▶ **SET EXERCISE**
Translate this sentence from the spring break passage into Spanish: "It mostly boils down to, I think, having a couple kids who can buckle themselves in and out of the car."

▶ **PASSAGE**
____

Kids at school, kids at home
I have had the distinct pleasure – spoken without too much irony – of having my big kids home for spring break this week. When I glanced at the school calendar late last week and realized that I’d misappropriated spring break to the first week of April, horror dawned in slow rolling waves over my psyche as I flipped through my Google calendar and beheld the 302334 doctor, dentist, professional, and personal appointments I’d unintentionally scheduled.
Now a few days into a rigorous schedule of dragging all five children on most of these errands, I’ve had time to appreciate how much they’ve matured in the past year or so. Or perhaps how much I’ve matured? It mostly boils down to, I think, having a couple kids who can buckle themselves in and out of the car. Game changer.

____

▶ **GIVEN MATERIAL**

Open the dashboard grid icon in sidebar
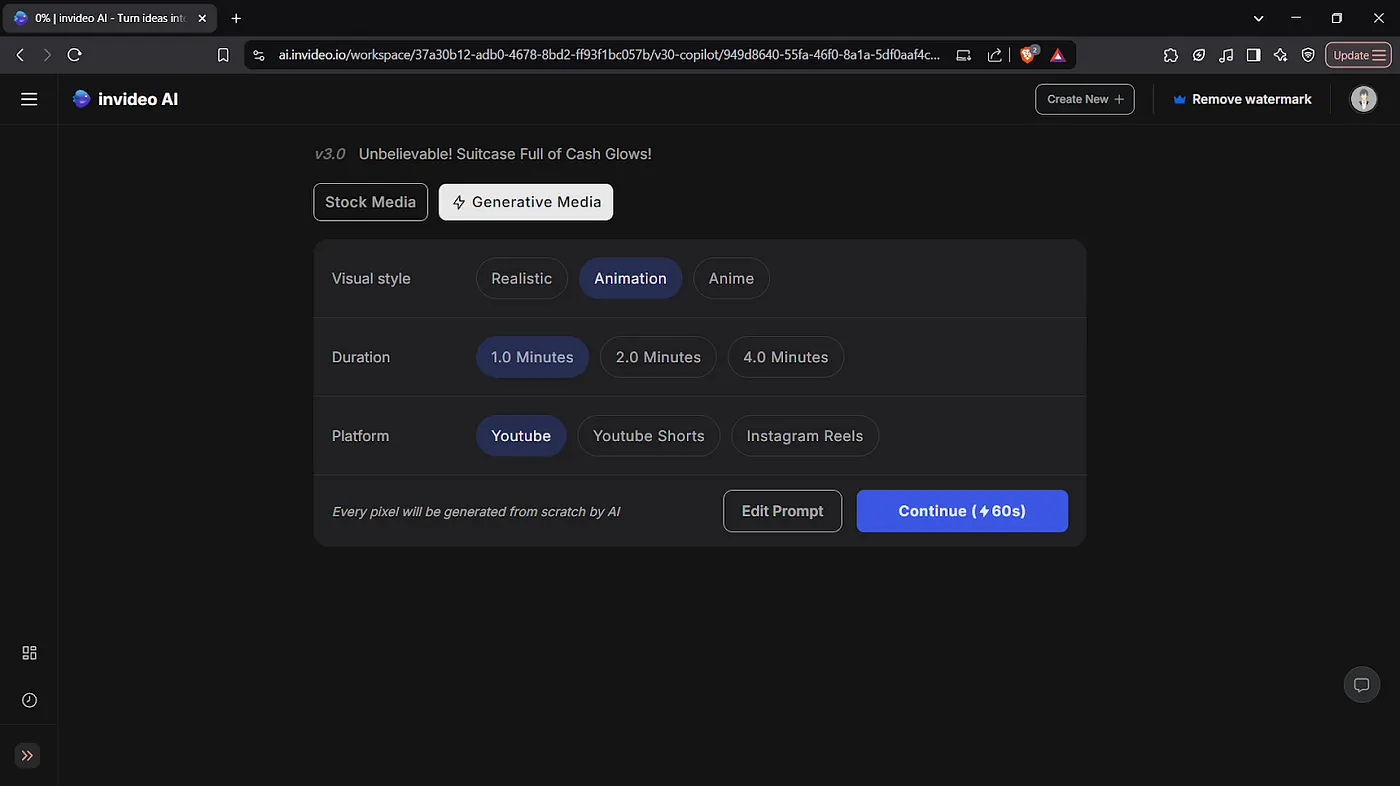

____

▶ **OUTPUT FOR THIS EXERCISE**
En el fondo se reduce, creo, a tener un par de niños que pueden abrocharse y desabrocharse el cinturón solos al subir y bajar del coche.